Am Donnerstag war ein Angriff auf ein Frachtschiff in der Straße von Hormus bekanntgeworden. Nach Angaben des US-Militärs traf der Iran das unter singapurischer Flagge fahrende Handelsschiff mit einer Drohne, als dieses die Straße von Hormus entlang der omanischen Küste verließ. Die britische Behörde für die Sicherheit der Handelsschifffahrt (UKMTO) teilte mit, ein „unbekanntes Projektil“ habe die Brücke des Schiffes beschädigt. Der Vorfall vor der Küste des Omans ereignete sich wenige Stunden, nachdem Irans Revolutionsgarden gewarnt hatten, dass Durchfahrten nur auf von Teheran festgelegten Routen sicher seien.

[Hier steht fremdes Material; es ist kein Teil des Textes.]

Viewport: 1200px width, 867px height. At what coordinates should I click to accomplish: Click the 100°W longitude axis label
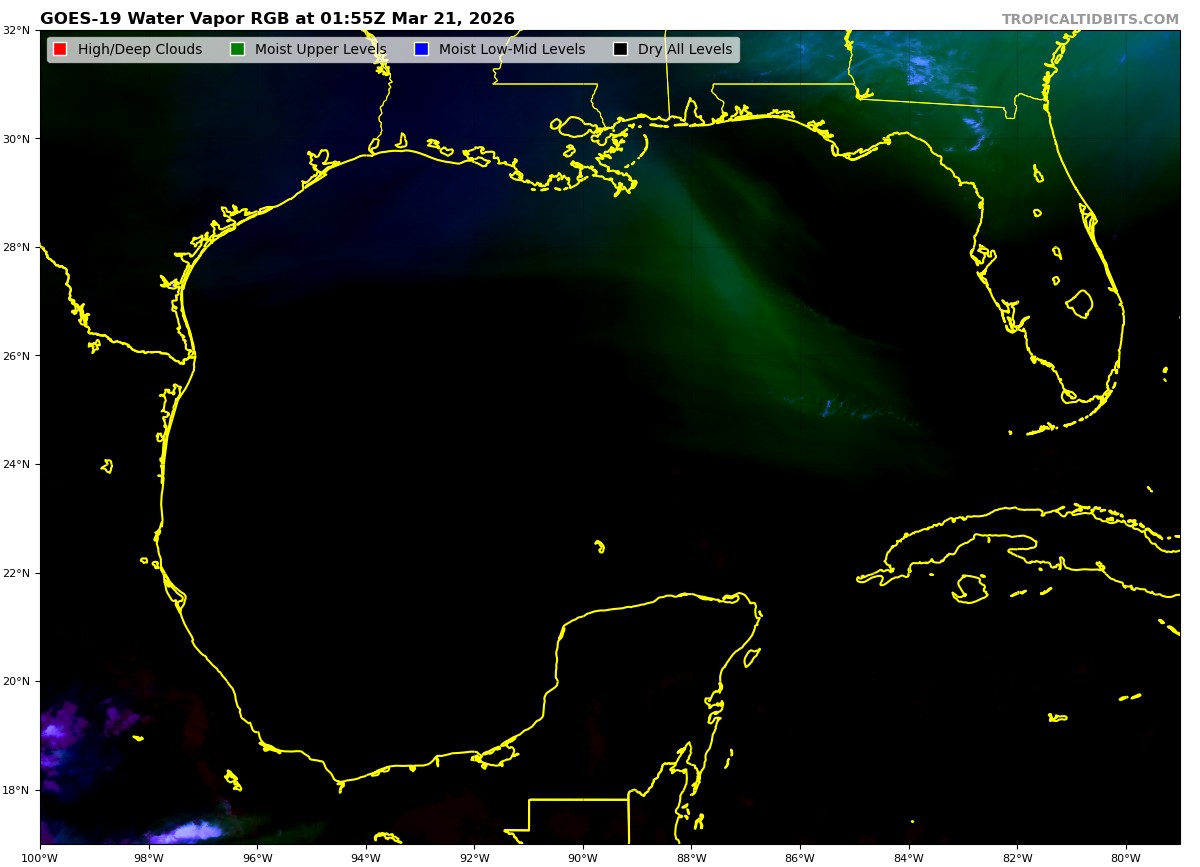pos(40,857)
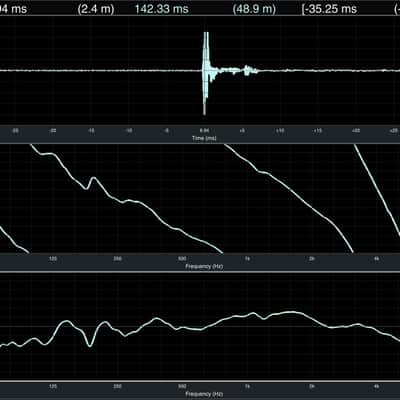The width and height of the screenshot is (400, 400).
Task: Click the 4k tick on magnitude axis
Action: [x=376, y=386]
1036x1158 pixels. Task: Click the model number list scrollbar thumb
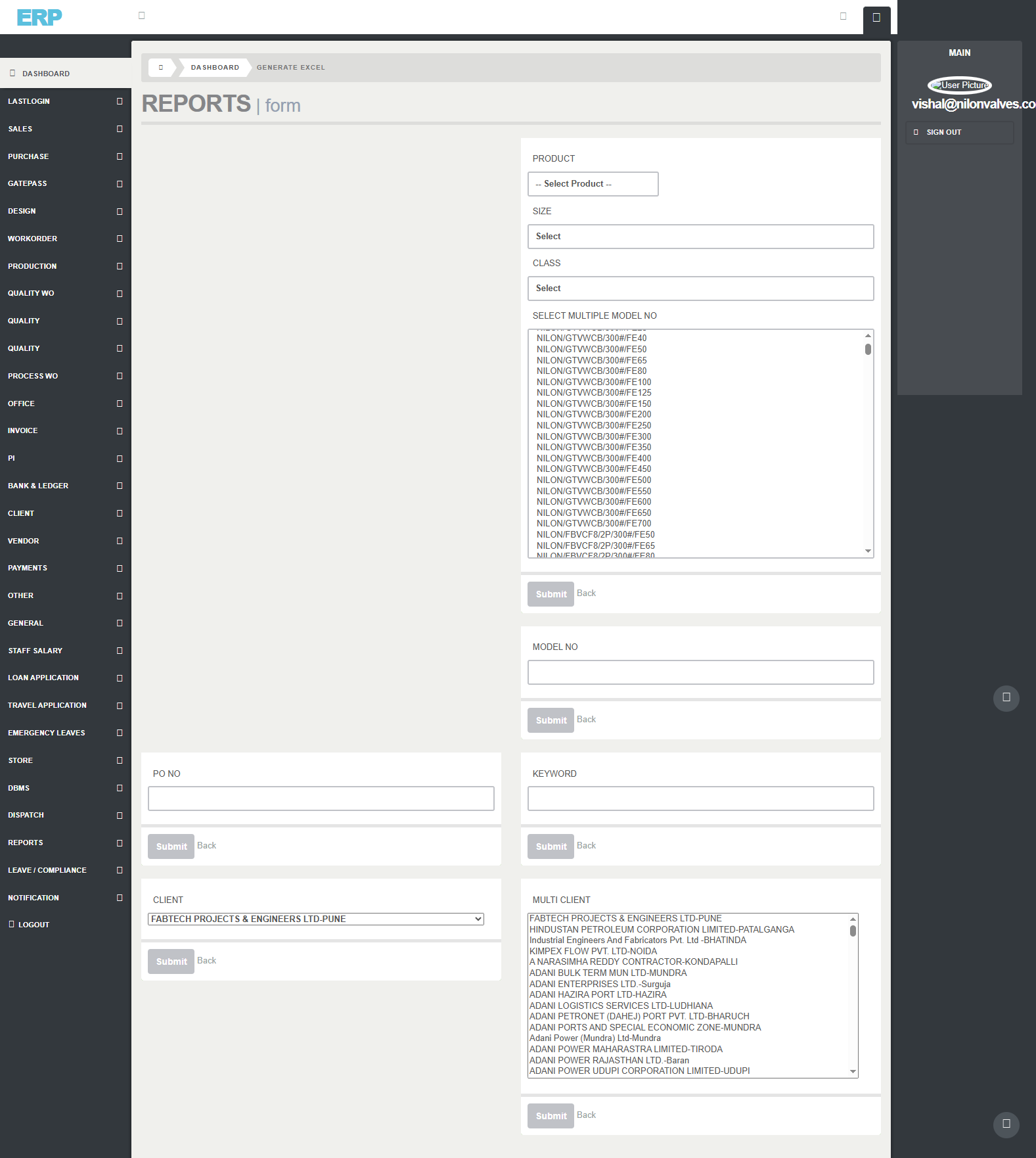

Auswirkungen auf das Rahmenabkommen

Washington und Teheran hatten sich jüngst auf ein Rahmenabkommen zur Beilegung des Kriegs und Wiederöffnung der Straße von Hormus geeignet. Nach den jüngsten Angriffen war zunächst unklar, was daraus sowie aus noch anstehenden tiefergehenden Verhandlungen nun wird. Bei diesen sollte es unter anderem um das umstrittene iranische Atomprogramm gehen.